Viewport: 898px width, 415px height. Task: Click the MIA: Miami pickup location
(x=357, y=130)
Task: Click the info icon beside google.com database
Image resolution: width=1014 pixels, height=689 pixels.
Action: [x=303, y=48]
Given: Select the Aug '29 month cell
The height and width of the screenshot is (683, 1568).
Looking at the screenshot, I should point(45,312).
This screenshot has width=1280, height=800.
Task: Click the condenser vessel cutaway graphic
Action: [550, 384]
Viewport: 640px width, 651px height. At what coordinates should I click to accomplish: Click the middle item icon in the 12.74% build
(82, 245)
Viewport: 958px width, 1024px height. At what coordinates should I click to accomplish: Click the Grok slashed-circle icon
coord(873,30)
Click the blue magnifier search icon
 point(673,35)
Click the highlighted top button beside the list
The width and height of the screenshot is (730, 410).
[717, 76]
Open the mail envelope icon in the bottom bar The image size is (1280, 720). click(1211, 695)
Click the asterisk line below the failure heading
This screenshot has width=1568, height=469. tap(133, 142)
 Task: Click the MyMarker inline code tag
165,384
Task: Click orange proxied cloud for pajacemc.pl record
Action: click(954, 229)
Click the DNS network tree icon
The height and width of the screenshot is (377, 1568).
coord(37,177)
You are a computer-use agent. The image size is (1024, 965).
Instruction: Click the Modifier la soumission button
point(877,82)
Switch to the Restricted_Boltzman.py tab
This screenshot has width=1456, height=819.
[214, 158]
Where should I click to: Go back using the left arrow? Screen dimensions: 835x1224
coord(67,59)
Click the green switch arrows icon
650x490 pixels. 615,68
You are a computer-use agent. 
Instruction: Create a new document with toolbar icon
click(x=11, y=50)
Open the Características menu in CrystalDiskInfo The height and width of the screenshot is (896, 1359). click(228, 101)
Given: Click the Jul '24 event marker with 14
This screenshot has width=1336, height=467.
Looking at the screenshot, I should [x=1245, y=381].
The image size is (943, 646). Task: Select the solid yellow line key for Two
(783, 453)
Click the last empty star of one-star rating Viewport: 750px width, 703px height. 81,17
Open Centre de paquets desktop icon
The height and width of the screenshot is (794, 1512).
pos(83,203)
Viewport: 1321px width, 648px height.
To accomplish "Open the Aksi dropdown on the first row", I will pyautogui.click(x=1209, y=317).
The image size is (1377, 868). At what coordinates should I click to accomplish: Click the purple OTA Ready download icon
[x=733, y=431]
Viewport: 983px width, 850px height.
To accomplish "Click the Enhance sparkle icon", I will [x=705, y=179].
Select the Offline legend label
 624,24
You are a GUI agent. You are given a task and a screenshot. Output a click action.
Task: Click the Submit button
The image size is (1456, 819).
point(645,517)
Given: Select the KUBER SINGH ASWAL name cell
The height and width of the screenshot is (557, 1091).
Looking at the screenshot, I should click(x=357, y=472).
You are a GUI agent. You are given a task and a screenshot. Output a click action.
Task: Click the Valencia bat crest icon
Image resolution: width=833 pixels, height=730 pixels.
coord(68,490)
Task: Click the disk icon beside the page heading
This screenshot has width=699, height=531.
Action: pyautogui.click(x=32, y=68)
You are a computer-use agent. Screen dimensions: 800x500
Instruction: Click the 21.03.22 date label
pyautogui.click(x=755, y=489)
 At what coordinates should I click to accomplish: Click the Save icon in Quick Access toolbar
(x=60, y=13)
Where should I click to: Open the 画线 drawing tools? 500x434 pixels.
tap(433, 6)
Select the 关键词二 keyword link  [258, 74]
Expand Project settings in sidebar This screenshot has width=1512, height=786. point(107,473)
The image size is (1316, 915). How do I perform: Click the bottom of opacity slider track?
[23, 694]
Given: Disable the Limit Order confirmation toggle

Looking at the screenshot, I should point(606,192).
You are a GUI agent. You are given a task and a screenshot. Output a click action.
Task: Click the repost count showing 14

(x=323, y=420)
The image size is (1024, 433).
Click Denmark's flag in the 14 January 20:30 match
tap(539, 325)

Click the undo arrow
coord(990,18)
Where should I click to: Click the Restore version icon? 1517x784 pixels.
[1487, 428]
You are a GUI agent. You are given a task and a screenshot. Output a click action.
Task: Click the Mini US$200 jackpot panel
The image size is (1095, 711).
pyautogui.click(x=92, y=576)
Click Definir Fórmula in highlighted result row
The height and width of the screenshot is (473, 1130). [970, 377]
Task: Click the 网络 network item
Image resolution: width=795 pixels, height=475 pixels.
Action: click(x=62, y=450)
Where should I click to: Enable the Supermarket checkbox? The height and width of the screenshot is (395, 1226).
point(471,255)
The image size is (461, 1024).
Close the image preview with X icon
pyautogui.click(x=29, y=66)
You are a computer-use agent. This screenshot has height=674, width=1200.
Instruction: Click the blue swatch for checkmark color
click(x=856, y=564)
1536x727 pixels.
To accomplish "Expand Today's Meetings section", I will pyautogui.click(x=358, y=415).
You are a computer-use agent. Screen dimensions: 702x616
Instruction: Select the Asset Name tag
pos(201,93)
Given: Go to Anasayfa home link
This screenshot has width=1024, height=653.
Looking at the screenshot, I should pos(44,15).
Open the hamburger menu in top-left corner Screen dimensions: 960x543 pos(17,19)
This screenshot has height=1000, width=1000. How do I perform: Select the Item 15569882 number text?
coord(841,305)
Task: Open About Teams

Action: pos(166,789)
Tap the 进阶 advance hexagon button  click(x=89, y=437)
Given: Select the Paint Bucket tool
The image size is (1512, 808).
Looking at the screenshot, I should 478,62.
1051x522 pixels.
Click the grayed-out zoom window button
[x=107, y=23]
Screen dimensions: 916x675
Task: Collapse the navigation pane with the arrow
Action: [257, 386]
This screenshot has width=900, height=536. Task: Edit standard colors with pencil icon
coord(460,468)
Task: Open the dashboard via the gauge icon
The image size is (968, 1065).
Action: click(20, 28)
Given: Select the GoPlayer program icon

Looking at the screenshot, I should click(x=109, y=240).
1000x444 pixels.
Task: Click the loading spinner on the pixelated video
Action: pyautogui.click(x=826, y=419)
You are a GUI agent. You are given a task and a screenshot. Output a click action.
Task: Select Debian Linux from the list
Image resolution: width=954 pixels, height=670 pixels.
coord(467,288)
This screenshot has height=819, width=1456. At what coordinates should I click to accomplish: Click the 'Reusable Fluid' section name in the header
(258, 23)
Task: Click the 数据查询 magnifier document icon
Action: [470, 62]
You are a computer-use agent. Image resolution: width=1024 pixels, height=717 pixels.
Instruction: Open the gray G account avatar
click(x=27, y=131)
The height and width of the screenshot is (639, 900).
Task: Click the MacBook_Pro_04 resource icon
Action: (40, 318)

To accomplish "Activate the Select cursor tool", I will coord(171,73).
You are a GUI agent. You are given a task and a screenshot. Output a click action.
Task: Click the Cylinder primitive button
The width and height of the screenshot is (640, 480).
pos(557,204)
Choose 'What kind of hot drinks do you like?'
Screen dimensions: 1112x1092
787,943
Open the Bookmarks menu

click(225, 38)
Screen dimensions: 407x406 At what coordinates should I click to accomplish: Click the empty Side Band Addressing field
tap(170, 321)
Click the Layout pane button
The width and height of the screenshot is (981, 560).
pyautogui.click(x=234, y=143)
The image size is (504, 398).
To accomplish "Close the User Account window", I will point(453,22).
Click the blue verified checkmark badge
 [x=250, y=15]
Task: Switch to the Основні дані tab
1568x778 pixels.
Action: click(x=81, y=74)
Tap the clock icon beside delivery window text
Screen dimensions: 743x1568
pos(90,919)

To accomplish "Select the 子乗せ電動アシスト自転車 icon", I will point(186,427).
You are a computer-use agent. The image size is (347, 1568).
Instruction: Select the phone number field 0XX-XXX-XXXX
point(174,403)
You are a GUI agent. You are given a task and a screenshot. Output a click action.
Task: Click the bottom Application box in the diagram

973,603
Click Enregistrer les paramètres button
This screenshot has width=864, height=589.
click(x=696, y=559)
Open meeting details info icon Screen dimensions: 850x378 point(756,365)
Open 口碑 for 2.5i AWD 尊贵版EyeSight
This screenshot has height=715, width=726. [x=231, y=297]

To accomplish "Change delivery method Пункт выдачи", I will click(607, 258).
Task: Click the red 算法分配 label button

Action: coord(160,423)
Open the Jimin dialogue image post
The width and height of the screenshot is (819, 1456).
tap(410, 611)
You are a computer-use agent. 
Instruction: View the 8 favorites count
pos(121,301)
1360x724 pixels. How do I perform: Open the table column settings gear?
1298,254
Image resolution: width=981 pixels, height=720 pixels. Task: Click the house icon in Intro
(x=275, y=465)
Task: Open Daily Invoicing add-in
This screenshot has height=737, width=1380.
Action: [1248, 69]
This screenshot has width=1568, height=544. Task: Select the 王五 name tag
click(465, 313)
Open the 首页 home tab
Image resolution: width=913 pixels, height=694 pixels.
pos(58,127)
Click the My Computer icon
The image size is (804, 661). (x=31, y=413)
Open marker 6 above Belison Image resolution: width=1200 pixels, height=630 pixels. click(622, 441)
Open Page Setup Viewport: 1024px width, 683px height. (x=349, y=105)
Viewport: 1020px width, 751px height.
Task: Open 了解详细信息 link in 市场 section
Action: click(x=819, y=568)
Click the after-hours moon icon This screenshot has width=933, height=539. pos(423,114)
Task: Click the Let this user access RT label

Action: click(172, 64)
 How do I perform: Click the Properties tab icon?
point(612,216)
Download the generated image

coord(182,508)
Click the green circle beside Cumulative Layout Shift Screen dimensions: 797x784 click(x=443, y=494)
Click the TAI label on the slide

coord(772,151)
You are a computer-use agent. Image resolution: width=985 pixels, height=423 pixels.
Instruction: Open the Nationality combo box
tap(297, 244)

**What to work on:** Report the number of lines above holding "Expand", and only that.

**Task response:** 2